1,3,4‐Thiadiazole Derivatives as VEGFR‐2 Inhibitors and Its Molecular Insight for Cancer Therapy

ABSTRACT Vascular endothelial growth factor receptor‐2 (VEGFR‐2) plays a pivotal role in tumor angiogenesis, progression, and metastasis by modulating cell proliferation, migration, and survival via VEGF‐mediated signaling. Despite the therapeutic success of current VEGFR‐2 inhibitors, their clinical utility is often constrained by acquired resistance, off‐target toxicities, and suboptimal selectivity.

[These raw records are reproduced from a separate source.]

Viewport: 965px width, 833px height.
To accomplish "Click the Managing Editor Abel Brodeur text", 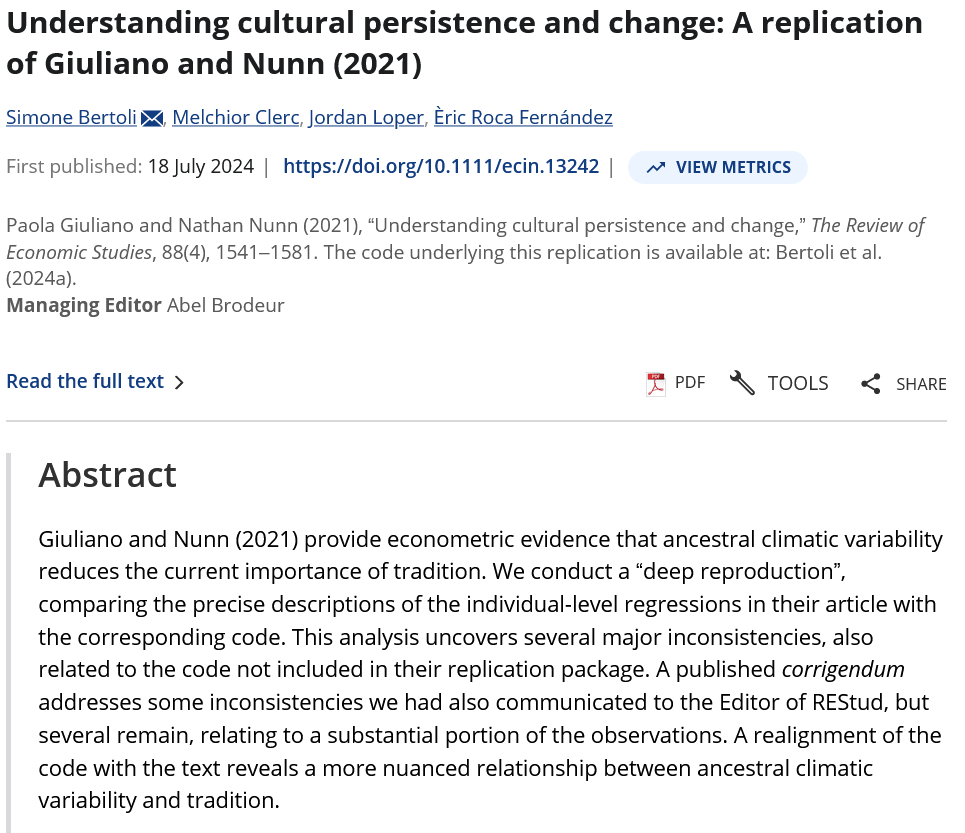I will point(145,305).
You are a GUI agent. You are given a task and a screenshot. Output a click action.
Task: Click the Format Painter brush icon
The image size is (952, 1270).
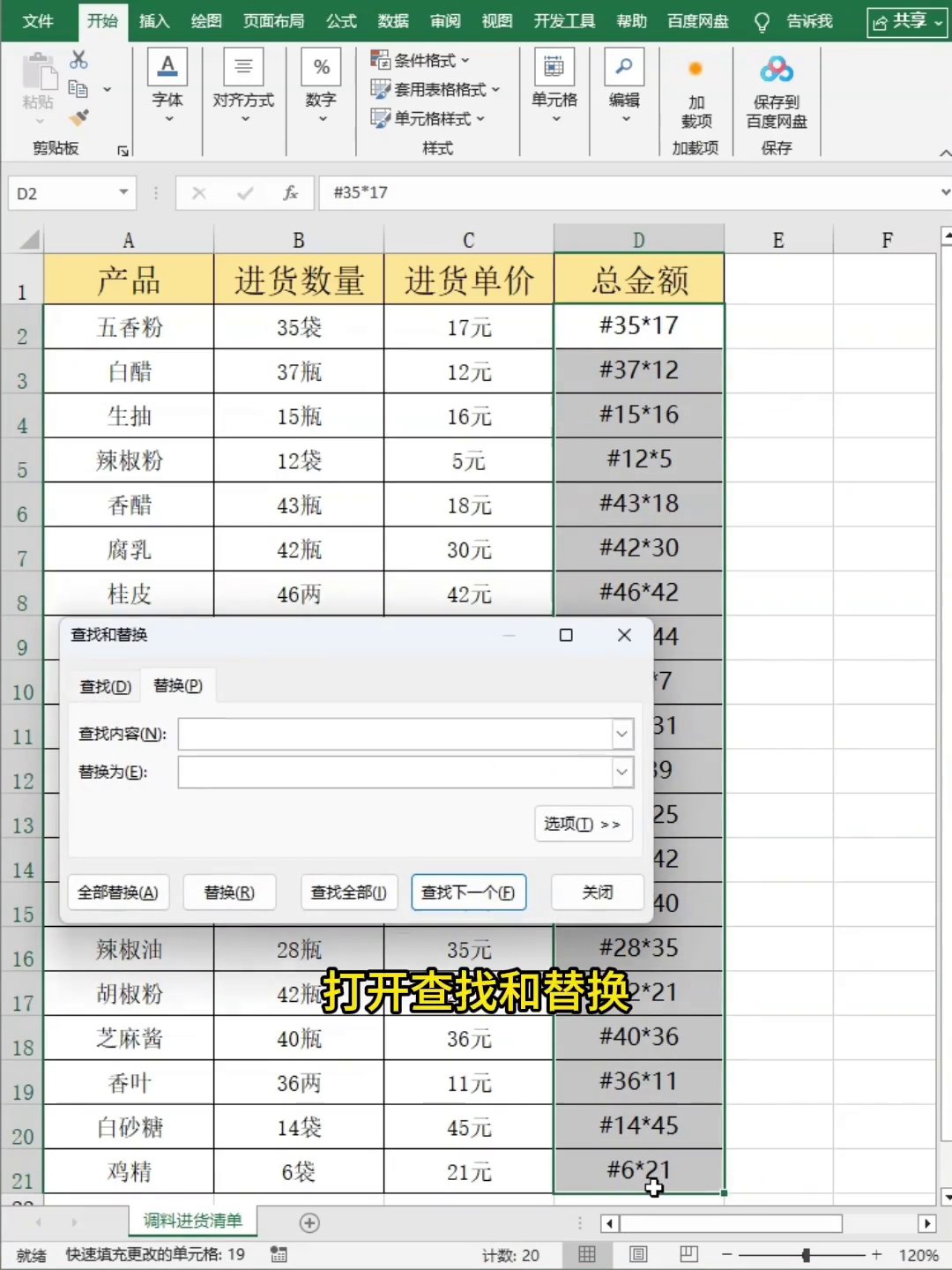(78, 117)
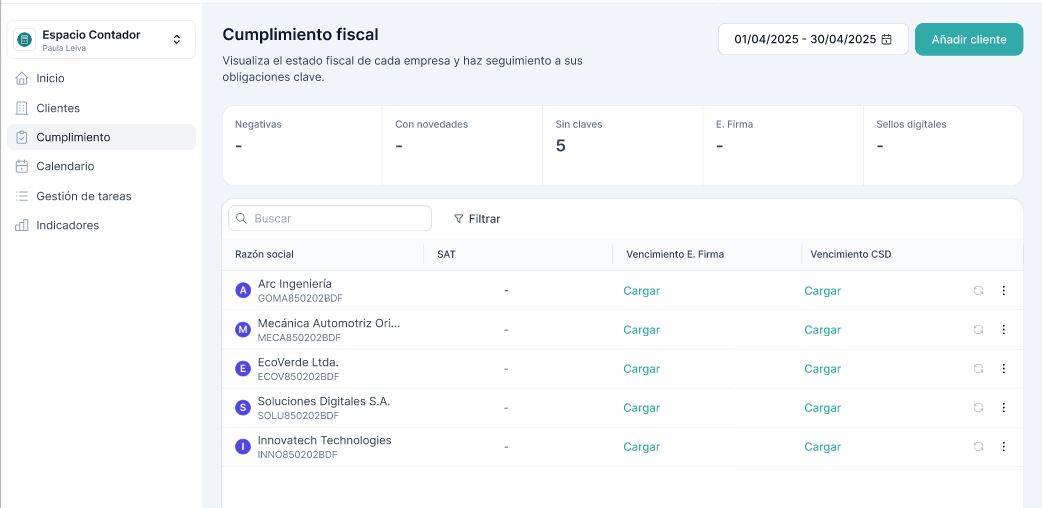1042x508 pixels.
Task: Click the Espacio Contador logo icon
Action: click(x=25, y=40)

The 1,3,4‐thiadiazole (TDA) scaffold has emerged as a privileged moiety in cancer drug discovery due to its mesoionic character, structural diversity, and molecular pharmacology. Notably, the ─N─N═C─S motif and sulfur atom of TDA significantly contribute to VEGFR‐2 binding through key molecular interactions. This work provides a comprehensive overview of the role of VEGFR‐2 in cancer biology, the chemistry of 1,3,4‐TDA, and the mechanistic basis of VEGFR‐2 inhibition. A systematic analysis of different publications from the last decade led to the extraction and evaluation of 151 TDA‐based VEGFR‐2 inhibitors. Chemical space, structure–activity relationship (SAR), substitution patterns, selectivity, toxicity, and essential binding interactions (ATP or allosteric site) with VEGFR‐2 were critically examined. The review underscores the potential of 1,3,4‐TDA derivatives as promising scaffolds for selective and efficacious VEGFR‐2 inhibition, offering strategic guidance for the rational design of next‐generation VEGFR‐2 inhibitors with improved efficiency, selectivity, and reduced toxicity for anticancer therapy.